This is one of the things that really bothers me, dealing with mental health
issues. Even people that intellectually understand that mental health issues
are as real as physical health issues, will, when it comes down to it, expect
you to suck it up and behave as if you did not have those issues. It is
endlessly frustrating.

[0]:
[https://www.eeoc.gov/facts/ada17.html](https://www.eeoc.gov/facts/ada17.html)
[1]: [https://www.verywell.com/the-ada-and-depression-know-your-
ri...](https://www.verywell.com/the-ada-and-depression-know-your-
rights-1065229)

------
Neliquat
Good luck getting hired after that.

I 'left tech' a few times, but the money is good, I have the skills, so its an
ideal fallback.
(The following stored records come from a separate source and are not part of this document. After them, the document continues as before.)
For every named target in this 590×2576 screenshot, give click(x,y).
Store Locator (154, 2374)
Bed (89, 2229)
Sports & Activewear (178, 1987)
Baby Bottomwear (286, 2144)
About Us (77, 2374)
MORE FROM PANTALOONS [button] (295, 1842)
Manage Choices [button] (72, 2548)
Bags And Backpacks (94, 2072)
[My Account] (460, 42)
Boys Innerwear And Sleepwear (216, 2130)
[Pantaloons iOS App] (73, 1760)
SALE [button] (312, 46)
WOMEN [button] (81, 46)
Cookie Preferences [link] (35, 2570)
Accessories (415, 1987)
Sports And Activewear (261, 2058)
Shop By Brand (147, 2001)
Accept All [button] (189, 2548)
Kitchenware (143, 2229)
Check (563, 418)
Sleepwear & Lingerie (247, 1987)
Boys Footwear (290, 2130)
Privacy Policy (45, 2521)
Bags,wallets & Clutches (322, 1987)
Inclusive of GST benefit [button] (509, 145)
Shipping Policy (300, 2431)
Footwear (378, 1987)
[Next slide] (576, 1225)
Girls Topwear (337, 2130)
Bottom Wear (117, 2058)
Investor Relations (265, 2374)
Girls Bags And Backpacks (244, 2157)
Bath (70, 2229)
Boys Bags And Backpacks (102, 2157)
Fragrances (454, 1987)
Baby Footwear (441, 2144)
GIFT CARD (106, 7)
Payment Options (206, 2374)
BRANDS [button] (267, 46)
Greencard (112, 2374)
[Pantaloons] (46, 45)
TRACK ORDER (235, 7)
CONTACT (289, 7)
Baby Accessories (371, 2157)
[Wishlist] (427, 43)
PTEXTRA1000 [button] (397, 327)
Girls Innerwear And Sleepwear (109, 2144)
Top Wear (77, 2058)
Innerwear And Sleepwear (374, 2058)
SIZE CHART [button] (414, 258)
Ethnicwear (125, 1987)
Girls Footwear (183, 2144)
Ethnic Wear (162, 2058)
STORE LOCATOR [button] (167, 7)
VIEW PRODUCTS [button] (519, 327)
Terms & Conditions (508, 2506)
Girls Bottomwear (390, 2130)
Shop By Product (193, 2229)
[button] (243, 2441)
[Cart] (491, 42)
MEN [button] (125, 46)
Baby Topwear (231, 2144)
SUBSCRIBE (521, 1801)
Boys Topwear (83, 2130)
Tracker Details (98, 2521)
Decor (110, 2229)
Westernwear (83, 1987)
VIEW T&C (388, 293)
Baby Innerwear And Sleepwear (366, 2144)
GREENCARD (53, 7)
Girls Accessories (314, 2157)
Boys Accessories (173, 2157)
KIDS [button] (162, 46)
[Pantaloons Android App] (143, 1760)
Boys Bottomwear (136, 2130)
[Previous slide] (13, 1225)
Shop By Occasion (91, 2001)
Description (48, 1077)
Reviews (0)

Take care not to burn your bridges, no matter how tattered
they may seem.

------
mdekkers
TLDR: someone goes through a bunch of jobs, things didn't work out at current
job, gets fired, decides on not working in tech anymore, and blames the world.
Also a lot of talk about trigger warnings, depressions, gender related talk
and considering becoming a dominatrix.

Trigger Warning: Don't read the article if you cannot stand boring content and
copious amounts of self-loathing.

------
bflesch
I wish the author all the best, but I also think this article is a bit heavy
on the self-loathing side.

If you get burnt out multiple times you should really change something because
it seems the working environment is not a good fit.

------
katzgrau
I sympathize with the author, but I'm guessing the stints of unemployment have
more to do with the potential for flight risk giving the sporadic employment
history.

IMO, a mediocre but reliable developer is more ideal than an all star who you
can't rely on.

Best of luck to the author though - I hope that sunnier days are ahead.

------
nul_byte
Tech, This is Good Bye. Please hire me.